**SOURCE DOCUMENT**
------------------------------
Music: I went to a Hanson concert last week. And OHMUGAWSH. It was amazing. Yes, I'm talking about these guys. They are actually really talented musicians these days. Here's one of their more recent songs:


Also, I'm digging Sherwood's new album, QU. It took me a while, but now I can't stop listening to it. I suggest you do the same.


A New Plan: Recently I read a post on Elise's blog about her new, fabulous plan for 2010. It got me thinking. This whole "live in the moment" experiment I've been trying lately is simply boring. I know, I know, all the yogis and Dali Lamas say that the present is a gift and that we should bask in it. But making plans for the future is just too much fun.

So Elise's blog got me thinking I need a new plan. But that's about as far as I got as life decided to stand in the limelight for a while. And then it was Halloween. What a waste of my time. I spent months sewing this dress that didn't come out like I wanted, my friends were being weird, the parties we went to were lame. I climbed into my bed around 3, completely sober, thinking that I am not living a good story. That's my new experiment, the way I'm going to make my "present" worth something. But more on that on day, I'm still working out the kinks.

The Monday after Halloween weekend, my boss looked at me very seriously and said they were thinking about moving to Austin, and would I come along. I think she was hoping I would be the voice of reason and say no and then list all the logical reasons why they shouldn't move either. But I didn't. I mean part of me wanted to, but that part was very quiet and new better than to speak up. The reckless part of me, that usually gets me into the most fun/trouble said "Yes!"

That was my inciting incident. Technically an inciting incident is this:
"The inciting incident is a plot element and arrives near the beginning of the drama. It can be long or short and connects the situation that the characters find themselves at the beginning or before the play begins to the end of the play. It begins the action and also sets up the main question (Motivating Question) that the audience wants the play to answer. The focus, therefore, is both on the character and audience suspense."
If I am going to live my life like a well loved novel, this is my chance to get it started. It's the start of my drama, a young girl moving to a new state where she hardly knows anyone, pursuing her dream and not knowing where it will take her. I'll be one step closer to finding the answer to that "motivating question." Why am I on this Earth and what am I supposed to be doing?

Austin is an amazing art town with creative types running around everywhere. Seems like I'll fit in well. If any of you lovely readers are from Austin, have any tips? I hear the college campus there has a turtle pond. I'm hoping this turns out to be as awesome as it sounds.
------------------------------
**ENTRIES PROVIDED**
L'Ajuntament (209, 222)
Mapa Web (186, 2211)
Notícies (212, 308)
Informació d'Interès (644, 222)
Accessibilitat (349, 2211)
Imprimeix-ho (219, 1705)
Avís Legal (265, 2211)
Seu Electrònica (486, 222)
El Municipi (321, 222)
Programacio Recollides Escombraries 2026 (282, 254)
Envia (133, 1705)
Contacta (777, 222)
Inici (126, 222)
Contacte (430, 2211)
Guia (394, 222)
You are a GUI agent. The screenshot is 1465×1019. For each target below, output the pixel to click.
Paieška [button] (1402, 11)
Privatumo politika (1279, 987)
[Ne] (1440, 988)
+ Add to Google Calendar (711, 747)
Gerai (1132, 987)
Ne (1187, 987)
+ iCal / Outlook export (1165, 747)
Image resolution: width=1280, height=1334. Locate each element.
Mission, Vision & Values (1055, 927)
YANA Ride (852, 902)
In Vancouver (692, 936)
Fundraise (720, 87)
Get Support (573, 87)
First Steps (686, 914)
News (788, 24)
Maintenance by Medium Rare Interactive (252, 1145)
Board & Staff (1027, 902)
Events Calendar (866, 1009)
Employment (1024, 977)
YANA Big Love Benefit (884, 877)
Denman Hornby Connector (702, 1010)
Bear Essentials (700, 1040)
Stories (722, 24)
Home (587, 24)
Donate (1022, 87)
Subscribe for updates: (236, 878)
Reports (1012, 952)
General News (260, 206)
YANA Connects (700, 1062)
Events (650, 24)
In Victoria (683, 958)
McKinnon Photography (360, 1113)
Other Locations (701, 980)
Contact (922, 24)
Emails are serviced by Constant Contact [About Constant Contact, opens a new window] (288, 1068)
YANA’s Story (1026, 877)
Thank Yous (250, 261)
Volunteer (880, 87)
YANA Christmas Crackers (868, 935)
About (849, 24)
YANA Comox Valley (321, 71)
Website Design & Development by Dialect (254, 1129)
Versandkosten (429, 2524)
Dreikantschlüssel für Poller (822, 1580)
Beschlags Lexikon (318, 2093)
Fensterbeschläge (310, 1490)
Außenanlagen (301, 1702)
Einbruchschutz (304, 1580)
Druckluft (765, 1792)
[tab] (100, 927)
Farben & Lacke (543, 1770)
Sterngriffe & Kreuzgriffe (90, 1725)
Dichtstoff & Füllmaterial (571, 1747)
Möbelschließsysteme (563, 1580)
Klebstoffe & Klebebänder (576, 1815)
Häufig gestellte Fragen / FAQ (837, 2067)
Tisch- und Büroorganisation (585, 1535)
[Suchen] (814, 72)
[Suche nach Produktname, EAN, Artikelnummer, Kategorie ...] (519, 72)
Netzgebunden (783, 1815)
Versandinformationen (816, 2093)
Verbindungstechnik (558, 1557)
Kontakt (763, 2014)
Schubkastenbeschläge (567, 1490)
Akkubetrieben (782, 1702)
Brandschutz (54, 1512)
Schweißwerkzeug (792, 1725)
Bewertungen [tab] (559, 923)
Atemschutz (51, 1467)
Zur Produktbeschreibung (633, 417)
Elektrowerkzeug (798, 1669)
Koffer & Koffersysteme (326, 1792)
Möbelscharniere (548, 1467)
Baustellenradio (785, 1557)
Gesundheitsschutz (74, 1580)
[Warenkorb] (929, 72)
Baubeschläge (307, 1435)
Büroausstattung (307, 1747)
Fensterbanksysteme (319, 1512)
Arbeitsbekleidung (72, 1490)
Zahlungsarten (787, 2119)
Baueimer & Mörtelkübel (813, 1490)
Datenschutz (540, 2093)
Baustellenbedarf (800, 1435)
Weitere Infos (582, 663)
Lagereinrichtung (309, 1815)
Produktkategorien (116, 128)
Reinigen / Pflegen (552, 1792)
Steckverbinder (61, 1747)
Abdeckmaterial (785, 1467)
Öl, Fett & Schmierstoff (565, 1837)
------------------------------
**COMPLETE THE FOLLOWING**
1. Answer these questions from the blog post:
(a) Whose new album is the writer listening to, and what is its title?
(b) To which city was the writer's boss thinking about moving?
(c) What does the writer hear the college campus in that city has?
2. Print the part of the blog post starting with "Also, I'm digging" and going on through "too much fun.".

**WRITTEN RESPONSES**
1.
(a) Sherwood's new album, QU.
(b) Austin.
(c) A turtle pond.

2.
Also, I'm digging Sherwood's new album, QU. It took me a while, but now I can't stop listening to it. I suggest you do the same.


A New Plan: Recently I read a post on Elise's blog about her new, fabulous plan for 2010. It got me thinking. This whole "live in the moment" experiment I've been trying lately is simply boring. I know, I know, all the yogis and Dali Lamas say that the present is a gift and that we should bask in it. But making plans for the future is just too much fun.